Oh, I've been in that kind of forums before. And no such thing as chaos and insanity is common, all the good users stay generally because there is nobody with the power to ban and those little few who do, are delighted with their community and choose not to ruin it interfering unless of course, something breaks the law.
Ifl such places with very little moderation are democracies, heavily moderated places like gamespot are dictatorships?
AgentA-Mi6
The problem is that you're approaching the idea of a democratic forum with the implicit (and possibly subconscious) assumption that everyone would more or less be in the same frame of mind as you are. This happens all the time when people get into political debates, and they always seem to be surprised to find out that that isn't exactly the case.
Like I said, if you get a large group of people together and put no authority in place exerting power over them, it's inevitable that you will get a mob mentality develop. In a true democracy, 51% can do whatever they feel like to the other 49%, and the 49% will have nothing they can do about it except to leave.
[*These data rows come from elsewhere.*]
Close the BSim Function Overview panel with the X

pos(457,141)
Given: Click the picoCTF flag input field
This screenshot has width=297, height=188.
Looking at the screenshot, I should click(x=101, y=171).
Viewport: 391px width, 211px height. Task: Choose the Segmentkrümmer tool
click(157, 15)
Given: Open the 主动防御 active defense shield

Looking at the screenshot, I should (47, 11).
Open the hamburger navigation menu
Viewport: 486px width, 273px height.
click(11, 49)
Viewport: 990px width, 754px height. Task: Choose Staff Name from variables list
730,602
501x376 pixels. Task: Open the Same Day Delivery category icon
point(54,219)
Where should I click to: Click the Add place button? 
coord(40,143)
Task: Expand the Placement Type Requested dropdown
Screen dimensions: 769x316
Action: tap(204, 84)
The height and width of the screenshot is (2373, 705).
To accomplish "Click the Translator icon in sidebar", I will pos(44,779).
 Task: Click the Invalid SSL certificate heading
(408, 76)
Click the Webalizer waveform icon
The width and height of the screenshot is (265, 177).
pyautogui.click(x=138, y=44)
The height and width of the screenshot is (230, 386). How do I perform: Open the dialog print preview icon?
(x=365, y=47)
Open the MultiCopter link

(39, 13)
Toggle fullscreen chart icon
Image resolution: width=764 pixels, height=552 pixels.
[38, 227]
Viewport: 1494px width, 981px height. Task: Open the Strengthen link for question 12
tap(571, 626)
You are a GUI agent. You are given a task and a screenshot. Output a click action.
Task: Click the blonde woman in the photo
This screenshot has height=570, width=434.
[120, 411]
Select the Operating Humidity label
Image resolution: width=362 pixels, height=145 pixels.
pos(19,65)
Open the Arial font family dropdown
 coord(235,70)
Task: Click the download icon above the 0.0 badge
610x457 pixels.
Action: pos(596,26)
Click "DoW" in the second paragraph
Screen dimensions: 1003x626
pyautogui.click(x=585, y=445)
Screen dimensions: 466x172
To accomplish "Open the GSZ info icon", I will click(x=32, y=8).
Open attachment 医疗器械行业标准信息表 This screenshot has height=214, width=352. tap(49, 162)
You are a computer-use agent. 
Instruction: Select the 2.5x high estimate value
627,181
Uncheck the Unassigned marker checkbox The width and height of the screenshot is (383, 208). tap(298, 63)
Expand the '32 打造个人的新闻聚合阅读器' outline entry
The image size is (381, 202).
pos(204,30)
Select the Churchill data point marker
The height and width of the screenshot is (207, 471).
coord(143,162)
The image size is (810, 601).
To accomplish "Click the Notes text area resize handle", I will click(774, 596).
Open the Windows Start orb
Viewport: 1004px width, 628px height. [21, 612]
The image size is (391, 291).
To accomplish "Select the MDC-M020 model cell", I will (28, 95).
Of course, the way that this is subverted in places like the United States is to have a constitution in place that specifies that rights of the minority, such that no one can take them away, even if 51% of the population wants to. But if something like this was put in place, it'd be kind of like the Terms of Use that we have on GameSpot. And if we put it in place, we'd need someone around to interpret it and make sure it isn't broken. And those people would be... kinda like moderators - fancy that. :P
Self-regulation works fine in a community of a small, insular group of people. But GameSpot has thousands of members, many of whose best attempts at an argument is just insulting the person's console of choice and calling the person stupid. The more people you have, the more potential for mob mentality, and the less viable a system of self-regulation becomes.